* [Try it]:
The records below are to be retyped in full. Keep every word.

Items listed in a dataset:
- - -
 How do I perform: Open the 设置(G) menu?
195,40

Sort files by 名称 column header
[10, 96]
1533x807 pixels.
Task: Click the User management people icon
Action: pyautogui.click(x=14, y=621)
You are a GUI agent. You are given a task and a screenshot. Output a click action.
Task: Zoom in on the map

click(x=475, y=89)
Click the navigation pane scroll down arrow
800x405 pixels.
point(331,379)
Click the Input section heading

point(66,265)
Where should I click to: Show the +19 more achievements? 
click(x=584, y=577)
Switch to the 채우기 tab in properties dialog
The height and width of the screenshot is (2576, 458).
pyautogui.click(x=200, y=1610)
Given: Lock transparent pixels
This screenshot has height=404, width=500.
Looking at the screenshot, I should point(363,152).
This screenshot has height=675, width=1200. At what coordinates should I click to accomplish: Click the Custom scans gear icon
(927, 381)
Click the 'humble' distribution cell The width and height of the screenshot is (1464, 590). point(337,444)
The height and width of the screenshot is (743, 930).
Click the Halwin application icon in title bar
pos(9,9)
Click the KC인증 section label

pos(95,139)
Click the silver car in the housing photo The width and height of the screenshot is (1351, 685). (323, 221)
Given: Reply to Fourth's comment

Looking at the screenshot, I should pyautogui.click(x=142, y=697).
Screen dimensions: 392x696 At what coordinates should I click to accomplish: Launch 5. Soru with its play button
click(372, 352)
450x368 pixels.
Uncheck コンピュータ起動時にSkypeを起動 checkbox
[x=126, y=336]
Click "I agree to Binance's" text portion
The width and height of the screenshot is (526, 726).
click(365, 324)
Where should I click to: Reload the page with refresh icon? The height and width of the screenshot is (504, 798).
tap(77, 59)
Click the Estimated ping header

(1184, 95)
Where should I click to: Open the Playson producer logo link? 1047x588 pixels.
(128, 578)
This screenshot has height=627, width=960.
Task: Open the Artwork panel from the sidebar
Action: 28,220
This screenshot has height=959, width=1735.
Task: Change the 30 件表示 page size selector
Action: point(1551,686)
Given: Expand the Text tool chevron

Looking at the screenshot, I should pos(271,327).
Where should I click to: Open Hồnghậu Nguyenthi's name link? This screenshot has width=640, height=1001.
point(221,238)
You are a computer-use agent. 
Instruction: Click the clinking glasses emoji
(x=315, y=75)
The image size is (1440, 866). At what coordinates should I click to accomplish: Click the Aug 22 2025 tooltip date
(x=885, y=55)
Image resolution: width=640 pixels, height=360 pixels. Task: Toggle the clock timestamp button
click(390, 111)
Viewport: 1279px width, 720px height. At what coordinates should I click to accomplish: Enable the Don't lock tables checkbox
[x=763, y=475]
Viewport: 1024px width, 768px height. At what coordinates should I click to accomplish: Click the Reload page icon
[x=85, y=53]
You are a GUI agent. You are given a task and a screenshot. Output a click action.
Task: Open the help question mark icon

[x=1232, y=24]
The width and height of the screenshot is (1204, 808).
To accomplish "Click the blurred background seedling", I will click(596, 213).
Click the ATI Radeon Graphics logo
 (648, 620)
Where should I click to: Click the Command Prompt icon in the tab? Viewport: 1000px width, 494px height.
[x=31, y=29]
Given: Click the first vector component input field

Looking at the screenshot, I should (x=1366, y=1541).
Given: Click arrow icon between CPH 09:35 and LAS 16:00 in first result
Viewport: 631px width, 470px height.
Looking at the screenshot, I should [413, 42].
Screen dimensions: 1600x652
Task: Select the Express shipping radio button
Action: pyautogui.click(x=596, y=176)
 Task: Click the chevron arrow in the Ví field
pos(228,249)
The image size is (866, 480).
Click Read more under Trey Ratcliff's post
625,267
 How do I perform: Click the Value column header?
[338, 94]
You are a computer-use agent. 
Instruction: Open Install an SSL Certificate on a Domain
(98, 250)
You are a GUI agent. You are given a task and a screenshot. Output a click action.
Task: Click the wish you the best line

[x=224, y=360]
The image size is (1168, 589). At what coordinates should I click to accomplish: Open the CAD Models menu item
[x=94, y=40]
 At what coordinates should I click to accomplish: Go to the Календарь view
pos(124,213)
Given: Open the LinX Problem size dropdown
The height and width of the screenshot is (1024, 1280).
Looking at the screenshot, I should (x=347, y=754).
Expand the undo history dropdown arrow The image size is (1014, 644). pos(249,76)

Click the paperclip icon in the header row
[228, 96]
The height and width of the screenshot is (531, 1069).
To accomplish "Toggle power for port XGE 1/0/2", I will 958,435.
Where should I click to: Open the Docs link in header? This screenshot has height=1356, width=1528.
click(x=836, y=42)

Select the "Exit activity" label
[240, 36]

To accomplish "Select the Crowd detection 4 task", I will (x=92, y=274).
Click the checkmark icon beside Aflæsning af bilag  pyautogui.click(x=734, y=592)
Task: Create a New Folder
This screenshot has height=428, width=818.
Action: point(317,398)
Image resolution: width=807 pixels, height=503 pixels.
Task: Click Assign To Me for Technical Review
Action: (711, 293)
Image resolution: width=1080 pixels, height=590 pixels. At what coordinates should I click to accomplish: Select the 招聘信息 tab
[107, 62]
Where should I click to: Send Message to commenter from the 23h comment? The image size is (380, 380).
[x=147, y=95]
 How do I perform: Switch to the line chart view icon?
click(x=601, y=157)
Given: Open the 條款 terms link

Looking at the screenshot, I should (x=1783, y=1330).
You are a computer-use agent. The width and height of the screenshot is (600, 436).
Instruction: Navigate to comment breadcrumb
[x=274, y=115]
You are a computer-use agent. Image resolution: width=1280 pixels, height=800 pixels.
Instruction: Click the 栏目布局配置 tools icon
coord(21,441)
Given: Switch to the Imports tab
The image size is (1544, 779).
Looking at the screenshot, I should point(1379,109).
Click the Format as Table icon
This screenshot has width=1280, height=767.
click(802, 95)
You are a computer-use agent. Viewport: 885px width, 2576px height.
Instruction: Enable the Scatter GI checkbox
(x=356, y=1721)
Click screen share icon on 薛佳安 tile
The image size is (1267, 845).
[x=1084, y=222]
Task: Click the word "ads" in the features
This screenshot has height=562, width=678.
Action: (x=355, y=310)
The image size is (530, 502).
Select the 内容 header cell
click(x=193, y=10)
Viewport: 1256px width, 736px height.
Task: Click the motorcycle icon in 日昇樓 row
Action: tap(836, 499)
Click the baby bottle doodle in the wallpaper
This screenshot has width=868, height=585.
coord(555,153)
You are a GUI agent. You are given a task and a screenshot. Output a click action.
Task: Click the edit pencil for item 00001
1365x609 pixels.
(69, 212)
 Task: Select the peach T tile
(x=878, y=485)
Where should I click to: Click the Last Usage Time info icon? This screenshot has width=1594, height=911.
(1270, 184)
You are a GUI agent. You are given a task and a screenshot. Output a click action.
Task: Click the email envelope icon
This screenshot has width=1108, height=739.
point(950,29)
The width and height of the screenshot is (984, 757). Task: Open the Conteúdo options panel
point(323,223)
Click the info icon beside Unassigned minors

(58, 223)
- - -
* [Response area]:
 How do I perform: Open the 设置(G) menu?
195,40

Sort files by 名称 column header
[10, 96]
1533x807 pixels.
Task: Click the User management people icon
Action: pyautogui.click(x=14, y=621)
You are a GUI agent. You are given a task and a screenshot. Output a click action.
Task: Zoom in on the map

click(x=475, y=89)
Click the navigation pane scroll down arrow
800x405 pixels.
point(331,379)
Click the Input section heading

point(66,265)
Where should I click to: Show the +19 more achievements? 
click(x=584, y=577)
Switch to the 채우기 tab in properties dialog
The height and width of the screenshot is (2576, 458).
pyautogui.click(x=200, y=1610)
Given: Lock transparent pixels
This screenshot has height=404, width=500.
Looking at the screenshot, I should point(363,152).
This screenshot has height=675, width=1200. At what coordinates should I click to accomplish: Click the Custom scans gear icon
(927, 381)
Click the 'humble' distribution cell The width and height of the screenshot is (1464, 590). point(337,444)
The height and width of the screenshot is (743, 930).
Click the Halwin application icon in title bar
pos(9,9)
Click the KC인증 section label

pos(95,139)
Click the silver car in the housing photo The width and height of the screenshot is (1351, 685). (323, 221)
Given: Reply to Fourth's comment

Looking at the screenshot, I should pyautogui.click(x=142, y=697).
Screen dimensions: 392x696 At what coordinates should I click to accomplish: Launch 5. Soru with its play button
click(372, 352)
450x368 pixels.
Uncheck コンピュータ起動時にSkypeを起動 checkbox
[x=126, y=336]
Click "I agree to Binance's" text portion
The width and height of the screenshot is (526, 726).
click(365, 324)
Where should I click to: Reload the page with refresh icon? The height and width of the screenshot is (504, 798).
tap(77, 59)
Click the Estimated ping header

(1184, 95)
Where should I click to: Open the Playson producer logo link? 1047x588 pixels.
(128, 578)
This screenshot has height=627, width=960.
Task: Open the Artwork panel from the sidebar
Action: 28,220
This screenshot has height=959, width=1735.
Task: Change the 30 件表示 page size selector
Action: point(1551,686)
Given: Expand the Text tool chevron

Looking at the screenshot, I should pos(271,327).
Where should I click to: Open Hồnghậu Nguyenthi's name link? This screenshot has width=640, height=1001.
point(221,238)
You are a computer-use agent. 
Instruction: Click the clinking glasses emoji
(x=315, y=75)
The image size is (1440, 866). At what coordinates should I click to accomplish: Click the Aug 22 2025 tooltip date
(x=885, y=55)
Image resolution: width=640 pixels, height=360 pixels. Task: Toggle the clock timestamp button
click(390, 111)
Viewport: 1279px width, 720px height. At what coordinates should I click to accomplish: Enable the Don't lock tables checkbox
[x=763, y=475]
Viewport: 1024px width, 768px height. At what coordinates should I click to accomplish: Click the Reload page icon
[x=85, y=53]
You are a GUI agent. You are given a task and a screenshot. Output a click action.
Task: Open the help question mark icon

[x=1232, y=24]
The width and height of the screenshot is (1204, 808).
To accomplish "Click the blurred background seedling", I will click(596, 213).
Click the ATI Radeon Graphics logo
 (648, 620)
Where should I click to: Click the Command Prompt icon in the tab? Viewport: 1000px width, 494px height.
[x=31, y=29]
Given: Click the first vector component input field

Looking at the screenshot, I should (x=1366, y=1541).
Given: Click arrow icon between CPH 09:35 and LAS 16:00 in first result
Viewport: 631px width, 470px height.
Looking at the screenshot, I should [413, 42].
Screen dimensions: 1600x652
Task: Select the Express shipping radio button
Action: pyautogui.click(x=596, y=176)
 Task: Click the chevron arrow in the Ví field
pos(228,249)
The image size is (866, 480).
Click Read more under Trey Ratcliff's post
625,267
 How do I perform: Click the Value column header?
[338, 94]
You are a computer-use agent. 
Instruction: Open Install an SSL Certificate on a Domain
(98, 250)
You are a GUI agent. You are given a task and a screenshot. Output a click action.
Task: Click the wish you the best line

[x=224, y=360]
The image size is (1168, 589). At what coordinates should I click to accomplish: Open the CAD Models menu item
[x=94, y=40]
 At what coordinates should I click to accomplish: Go to the Календарь view
pos(124,213)
Given: Open the LinX Problem size dropdown
The height and width of the screenshot is (1024, 1280).
Looking at the screenshot, I should (x=347, y=754).
Expand the undo history dropdown arrow The image size is (1014, 644). pos(249,76)

Click the paperclip icon in the header row
[228, 96]
The height and width of the screenshot is (531, 1069).
To accomplish "Toggle power for port XGE 1/0/2", I will 958,435.
Where should I click to: Open the Docs link in header? This screenshot has height=1356, width=1528.
click(x=836, y=42)

Select the "Exit activity" label
[240, 36]

To accomplish "Select the Crowd detection 4 task", I will (x=92, y=274).
Click the checkmark icon beside Aflæsning af bilag  pyautogui.click(x=734, y=592)
Task: Create a New Folder
This screenshot has height=428, width=818.
Action: point(317,398)
Image resolution: width=807 pixels, height=503 pixels.
Task: Click Assign To Me for Technical Review
Action: (711, 293)
Image resolution: width=1080 pixels, height=590 pixels. At what coordinates should I click to accomplish: Select the 招聘信息 tab
[107, 62]
Where should I click to: Send Message to commenter from the 23h comment? The image size is (380, 380).
[x=147, y=95]
 How do I perform: Switch to the line chart view icon?
click(x=601, y=157)
Given: Open the 條款 terms link

Looking at the screenshot, I should (x=1783, y=1330).
You are a computer-use agent. The width and height of the screenshot is (600, 436).
Instruction: Navigate to comment breadcrumb
[x=274, y=115]
You are a computer-use agent. Image resolution: width=1280 pixels, height=800 pixels.
Instruction: Click the 栏目布局配置 tools icon
coord(21,441)
Given: Switch to the Imports tab
The image size is (1544, 779).
Looking at the screenshot, I should point(1379,109).
Click the Format as Table icon
This screenshot has width=1280, height=767.
click(802, 95)
You are a computer-use agent. Viewport: 885px width, 2576px height.
Instruction: Enable the Scatter GI checkbox
(x=356, y=1721)
Click screen share icon on 薛佳安 tile
The image size is (1267, 845).
[x=1084, y=222]
Task: Click the word "ads" in the features
This screenshot has height=562, width=678.
Action: (x=355, y=310)
The image size is (530, 502).
Select the 内容 header cell
click(x=193, y=10)
Viewport: 1256px width, 736px height.
Task: Click the motorcycle icon in 日昇樓 row
Action: tap(836, 499)
Click the baby bottle doodle in the wallpaper
This screenshot has width=868, height=585.
coord(555,153)
You are a GUI agent. You are given a task and a screenshot. Output a click action.
Task: Click the edit pencil for item 00001
1365x609 pixels.
(69, 212)
 Task: Select the peach T tile
(x=878, y=485)
Where should I click to: Click the Last Usage Time info icon? This screenshot has width=1594, height=911.
(1270, 184)
You are a GUI agent. You are given a task and a screenshot. Output a click action.
Task: Click the email envelope icon
This screenshot has width=1108, height=739.
point(950,29)
The width and height of the screenshot is (984, 757). Task: Open the Conteúdo options panel
point(323,223)
Click the info icon beside Unassigned minors

(58, 223)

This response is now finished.